133 Avenue C., nr. 8th St.; no phone
Alphabet City fixture Baraza has been transformed into a soft-spoken hideaway with Minetta Tavern–style venetian blinds in the window. As it so happens, the man behind the bar, Greg Seider, helped create Minetta’s much-lauded drink list, and before that he made drinks for Mercer Kitchen, the Box, and Lot 61.
109 Ludlow St., nr. Delancey St.; 212-228-8383
A taquería and taquilería from the crew responsible for Spitzer’s Corner, just down the block, Loz Feliz is a multilevel lounge with notable food: a minimalist menu of tacos, quesadillas, and seviches prepared by Chef Julieta Ballesteros of Crema. There are also more than 50 premium tequilas available for sipping and a variety of cocktails; the hibiscus margarita, in particular, is not to be missed.
361 Metropolitan Ave., Williamsburg, Brooklyn; 718-384-7112
The much-traveled music venue’s latest home is in Williamsburg, specifically in the old Luna Lounge space. The show room is much smaller than the Tribeca location, but the organizers have managed to carry over some of that space’s idiosyncratic, intimate charm. The nightly bills are KF’s same combination of small-stakes indie rock, underground hip-hop, and oddball one-off events (Hannukah Gone Metal, the Miss Lez Pageant).

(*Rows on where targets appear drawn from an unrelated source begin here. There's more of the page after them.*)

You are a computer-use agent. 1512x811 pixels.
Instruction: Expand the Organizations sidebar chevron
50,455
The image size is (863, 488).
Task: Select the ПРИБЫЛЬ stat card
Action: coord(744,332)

210 Prospect Park W., Windsor Terrace, Brooklyn; 347-725-3479
Much to the delight of Windsor Terrace residents, this long-awaited bar from the owners of Cake Shop and Egg has finally opened. (Take that, Park Slope!) The cozy wooden space is a haven for beer lovers: There’s a solid selection of $5 to $6 microbrews on tap (including Sixpoint Bengali Tiger IPA and the hard-to-find Atwater Vanilla Java Porter), as well as over 40 local and imported bottled and canned beers.
769 Washington Ave., Prospect Heights, Brooklyn; 917-349-8922
Tracy Westmoreland’s the Manhattans, an attempt to rebirth the notoriously dingy Hell’s Kitchen dive Siberia in Brooklyn, lasted less than six months on Washington Ave. In its place came Prospect Pond, a marked effort to do away with the Manhattans’ standoffishness; instead of newspapers blotting out the window, there are standard neon beer signs beckoning entrance into the narrow space. Everything else has been cleaned up, as well, in an attempt to lure the neighborhood crowd that never flocked to Westmoreland’s joint.